● **Problem statement**
Reproduce every one of the items below verbatim, line by line, with no changes.

● **Provided records**
────────────────────

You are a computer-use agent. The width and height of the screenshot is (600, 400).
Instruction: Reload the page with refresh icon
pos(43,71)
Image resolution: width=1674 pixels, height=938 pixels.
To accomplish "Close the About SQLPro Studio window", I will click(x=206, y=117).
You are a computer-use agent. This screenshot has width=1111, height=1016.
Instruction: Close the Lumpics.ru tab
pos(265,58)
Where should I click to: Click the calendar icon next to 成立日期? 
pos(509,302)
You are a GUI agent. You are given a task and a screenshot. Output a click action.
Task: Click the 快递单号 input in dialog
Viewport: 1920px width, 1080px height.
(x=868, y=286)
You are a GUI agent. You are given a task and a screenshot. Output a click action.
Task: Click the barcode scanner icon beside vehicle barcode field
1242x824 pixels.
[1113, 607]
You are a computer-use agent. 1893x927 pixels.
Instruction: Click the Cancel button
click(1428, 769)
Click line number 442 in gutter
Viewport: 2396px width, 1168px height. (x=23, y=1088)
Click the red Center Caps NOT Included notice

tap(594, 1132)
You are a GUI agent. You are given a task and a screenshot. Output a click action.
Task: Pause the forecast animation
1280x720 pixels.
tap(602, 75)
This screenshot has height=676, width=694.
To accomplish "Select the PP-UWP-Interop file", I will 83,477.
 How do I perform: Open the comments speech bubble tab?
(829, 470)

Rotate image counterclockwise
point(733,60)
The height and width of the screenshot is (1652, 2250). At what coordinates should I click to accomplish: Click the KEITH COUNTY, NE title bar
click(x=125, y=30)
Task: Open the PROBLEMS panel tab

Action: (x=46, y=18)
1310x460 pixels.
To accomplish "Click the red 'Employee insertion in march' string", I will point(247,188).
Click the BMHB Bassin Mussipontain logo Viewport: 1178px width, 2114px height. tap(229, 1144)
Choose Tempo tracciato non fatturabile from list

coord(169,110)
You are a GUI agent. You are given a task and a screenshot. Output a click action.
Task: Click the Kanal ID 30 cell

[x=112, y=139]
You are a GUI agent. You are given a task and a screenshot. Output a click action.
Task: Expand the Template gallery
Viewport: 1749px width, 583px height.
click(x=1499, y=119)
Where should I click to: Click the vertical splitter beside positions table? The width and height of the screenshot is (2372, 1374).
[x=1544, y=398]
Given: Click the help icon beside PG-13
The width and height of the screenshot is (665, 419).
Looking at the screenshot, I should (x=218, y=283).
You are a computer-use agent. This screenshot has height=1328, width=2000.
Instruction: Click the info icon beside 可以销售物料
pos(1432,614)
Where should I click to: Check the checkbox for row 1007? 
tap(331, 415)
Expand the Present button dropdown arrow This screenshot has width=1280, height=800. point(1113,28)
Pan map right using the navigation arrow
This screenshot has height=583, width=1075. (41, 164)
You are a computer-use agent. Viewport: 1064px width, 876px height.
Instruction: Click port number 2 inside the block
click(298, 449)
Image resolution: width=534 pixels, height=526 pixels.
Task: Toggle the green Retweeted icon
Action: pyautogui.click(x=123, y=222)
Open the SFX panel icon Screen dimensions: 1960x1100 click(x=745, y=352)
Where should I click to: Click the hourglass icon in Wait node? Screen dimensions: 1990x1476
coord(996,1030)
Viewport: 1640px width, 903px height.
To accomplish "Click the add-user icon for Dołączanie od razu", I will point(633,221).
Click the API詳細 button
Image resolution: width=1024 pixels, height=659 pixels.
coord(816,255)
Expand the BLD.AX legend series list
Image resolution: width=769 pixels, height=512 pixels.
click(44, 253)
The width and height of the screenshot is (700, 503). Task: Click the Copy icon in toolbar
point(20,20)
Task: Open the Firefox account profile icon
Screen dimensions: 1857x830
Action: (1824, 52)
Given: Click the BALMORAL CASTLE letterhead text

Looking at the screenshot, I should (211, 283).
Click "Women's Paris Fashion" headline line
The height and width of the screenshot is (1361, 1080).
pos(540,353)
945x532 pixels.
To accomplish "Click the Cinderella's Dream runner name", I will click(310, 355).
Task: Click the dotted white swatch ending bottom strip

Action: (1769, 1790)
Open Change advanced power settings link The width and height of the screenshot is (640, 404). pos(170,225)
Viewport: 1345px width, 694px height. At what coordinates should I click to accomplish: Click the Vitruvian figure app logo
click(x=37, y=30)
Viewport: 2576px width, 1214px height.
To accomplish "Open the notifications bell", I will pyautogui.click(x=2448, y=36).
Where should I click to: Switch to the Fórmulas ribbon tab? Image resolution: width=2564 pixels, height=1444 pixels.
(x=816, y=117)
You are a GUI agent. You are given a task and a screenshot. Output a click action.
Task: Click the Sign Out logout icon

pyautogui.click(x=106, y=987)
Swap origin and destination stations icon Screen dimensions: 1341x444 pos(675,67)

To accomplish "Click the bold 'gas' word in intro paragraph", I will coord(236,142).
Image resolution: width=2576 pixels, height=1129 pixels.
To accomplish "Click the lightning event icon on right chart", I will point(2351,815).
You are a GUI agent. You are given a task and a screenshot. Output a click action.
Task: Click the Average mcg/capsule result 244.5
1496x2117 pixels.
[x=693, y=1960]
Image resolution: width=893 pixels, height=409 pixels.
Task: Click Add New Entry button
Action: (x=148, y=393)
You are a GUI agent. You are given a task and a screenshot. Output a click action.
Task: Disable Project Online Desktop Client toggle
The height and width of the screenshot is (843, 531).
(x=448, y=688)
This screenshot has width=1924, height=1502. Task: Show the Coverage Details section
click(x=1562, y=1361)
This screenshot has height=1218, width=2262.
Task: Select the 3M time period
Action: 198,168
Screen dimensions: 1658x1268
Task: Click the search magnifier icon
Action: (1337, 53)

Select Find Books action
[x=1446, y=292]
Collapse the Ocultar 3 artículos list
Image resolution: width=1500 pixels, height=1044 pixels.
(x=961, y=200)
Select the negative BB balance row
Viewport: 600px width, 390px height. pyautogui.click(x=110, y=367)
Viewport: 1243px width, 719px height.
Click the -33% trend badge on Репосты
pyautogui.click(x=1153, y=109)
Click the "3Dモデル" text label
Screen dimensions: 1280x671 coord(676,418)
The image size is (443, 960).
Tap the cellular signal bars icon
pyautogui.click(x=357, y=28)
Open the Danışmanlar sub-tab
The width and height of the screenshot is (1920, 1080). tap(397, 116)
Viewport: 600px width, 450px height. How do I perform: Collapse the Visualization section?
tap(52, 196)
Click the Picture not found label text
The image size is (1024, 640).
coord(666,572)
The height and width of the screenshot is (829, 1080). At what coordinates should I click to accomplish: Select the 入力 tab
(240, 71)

────────────────────

● **Output below**
You are a computer-use agent. The width and height of the screenshot is (600, 400).
Instruction: Reload the page with refresh icon
pos(43,71)
Image resolution: width=1674 pixels, height=938 pixels.
To accomplish "Close the About SQLPro Studio window", I will click(x=206, y=117).
You are a computer-use agent. This screenshot has width=1111, height=1016.
Instruction: Close the Lumpics.ru tab
pos(265,58)
Where should I click to: Click the calendar icon next to 成立日期? 
pos(509,302)
You are a GUI agent. You are given a task and a screenshot. Output a click action.
Task: Click the 快递单号 input in dialog
Viewport: 1920px width, 1080px height.
(x=868, y=286)
You are a GUI agent. You are given a task and a screenshot. Output a click action.
Task: Click the barcode scanner icon beside vehicle barcode field
1242x824 pixels.
[1113, 607]
You are a computer-use agent. 1893x927 pixels.
Instruction: Click the Cancel button
click(1428, 769)
Click line number 442 in gutter
Viewport: 2396px width, 1168px height. (x=23, y=1088)
Click the red Center Caps NOT Included notice

tap(594, 1132)
You are a GUI agent. You are given a task and a screenshot. Output a click action.
Task: Pause the forecast animation
1280x720 pixels.
tap(602, 75)
This screenshot has height=676, width=694.
To accomplish "Select the PP-UWP-Interop file", I will 83,477.
 How do I perform: Open the comments speech bubble tab?
(829, 470)

Rotate image counterclockwise
point(733,60)
The height and width of the screenshot is (1652, 2250). At what coordinates should I click to accomplish: Click the KEITH COUNTY, NE title bar
click(x=125, y=30)
Task: Open the PROBLEMS panel tab

Action: (x=46, y=18)
1310x460 pixels.
To accomplish "Click the red 'Employee insertion in march' string", I will point(247,188).
Click the BMHB Bassin Mussipontain logo Viewport: 1178px width, 2114px height. tap(229, 1144)
Choose Tempo tracciato non fatturabile from list

coord(169,110)
You are a GUI agent. You are given a task and a screenshot. Output a click action.
Task: Click the Kanal ID 30 cell

[x=112, y=139]
You are a GUI agent. You are given a task and a screenshot. Output a click action.
Task: Expand the Template gallery
Viewport: 1749px width, 583px height.
click(x=1499, y=119)
Where should I click to: Click the vertical splitter beside positions table? The width and height of the screenshot is (2372, 1374).
[x=1544, y=398]
Given: Click the help icon beside PG-13
The width and height of the screenshot is (665, 419).
Looking at the screenshot, I should (x=218, y=283).
You are a computer-use agent. This screenshot has height=1328, width=2000.
Instruction: Click the info icon beside 可以销售物料
pos(1432,614)
Where should I click to: Check the checkbox for row 1007? 
tap(331, 415)
Expand the Present button dropdown arrow This screenshot has width=1280, height=800. point(1113,28)
Pan map right using the navigation arrow
This screenshot has height=583, width=1075. (41, 164)
You are a computer-use agent. Viewport: 1064px width, 876px height.
Instruction: Click port number 2 inside the block
click(298, 449)
Image resolution: width=534 pixels, height=526 pixels.
Task: Toggle the green Retweeted icon
Action: pyautogui.click(x=123, y=222)
Open the SFX panel icon Screen dimensions: 1960x1100 click(x=745, y=352)
Where should I click to: Click the hourglass icon in Wait node? Screen dimensions: 1990x1476
coord(996,1030)
Viewport: 1640px width, 903px height.
To accomplish "Click the add-user icon for Dołączanie od razu", I will point(633,221).
Click the API詳細 button
Image resolution: width=1024 pixels, height=659 pixels.
coord(816,255)
Expand the BLD.AX legend series list
Image resolution: width=769 pixels, height=512 pixels.
click(44, 253)
The width and height of the screenshot is (700, 503). Task: Click the Copy icon in toolbar
point(20,20)
Task: Open the Firefox account profile icon
Screen dimensions: 1857x830
Action: (1824, 52)
Given: Click the BALMORAL CASTLE letterhead text

Looking at the screenshot, I should (211, 283).
Click "Women's Paris Fashion" headline line
The height and width of the screenshot is (1361, 1080).
pos(540,353)
945x532 pixels.
To accomplish "Click the Cinderella's Dream runner name", I will click(310, 355).
Task: Click the dotted white swatch ending bottom strip

Action: (1769, 1790)
Open Change advanced power settings link The width and height of the screenshot is (640, 404). pos(170,225)
Viewport: 1345px width, 694px height. At what coordinates should I click to accomplish: Click the Vitruvian figure app logo
click(x=37, y=30)
Viewport: 2576px width, 1214px height.
To accomplish "Open the notifications bell", I will pyautogui.click(x=2448, y=36).
Where should I click to: Switch to the Fórmulas ribbon tab? Image resolution: width=2564 pixels, height=1444 pixels.
(x=816, y=117)
You are a GUI agent. You are given a task and a screenshot. Output a click action.
Task: Click the Sign Out logout icon

pyautogui.click(x=106, y=987)
Swap origin and destination stations icon Screen dimensions: 1341x444 pos(675,67)

To accomplish "Click the bold 'gas' word in intro paragraph", I will coord(236,142).
Image resolution: width=2576 pixels, height=1129 pixels.
To accomplish "Click the lightning event icon on right chart", I will point(2351,815).
You are a GUI agent. You are given a task and a screenshot. Output a click action.
Task: Click the Average mcg/capsule result 244.5
1496x2117 pixels.
[x=693, y=1960]
Image resolution: width=893 pixels, height=409 pixels.
Task: Click Add New Entry button
Action: (x=148, y=393)
You are a GUI agent. You are given a task and a screenshot. Output a click action.
Task: Disable Project Online Desktop Client toggle
The height and width of the screenshot is (843, 531).
(x=448, y=688)
This screenshot has width=1924, height=1502. Task: Show the Coverage Details section
click(x=1562, y=1361)
This screenshot has height=1218, width=2262.
Task: Select the 3M time period
Action: 198,168
Screen dimensions: 1658x1268
Task: Click the search magnifier icon
Action: (1337, 53)

Select Find Books action
[x=1446, y=292]
Collapse the Ocultar 3 artículos list
Image resolution: width=1500 pixels, height=1044 pixels.
(x=961, y=200)
Select the negative BB balance row
Viewport: 600px width, 390px height. pyautogui.click(x=110, y=367)
Viewport: 1243px width, 719px height.
Click the -33% trend badge on Репосты
pyautogui.click(x=1153, y=109)
Click the "3Dモデル" text label
Screen dimensions: 1280x671 coord(676,418)
The image size is (443, 960).
Tap the cellular signal bars icon
pyautogui.click(x=357, y=28)
Open the Danışmanlar sub-tab
The width and height of the screenshot is (1920, 1080). tap(397, 116)
Viewport: 600px width, 450px height. How do I perform: Collapse the Visualization section?
tap(52, 196)
Click the Picture not found label text
The image size is (1024, 640).
coord(666,572)
The height and width of the screenshot is (829, 1080). At what coordinates should I click to accomplish: Select the 入力 tab
(240, 71)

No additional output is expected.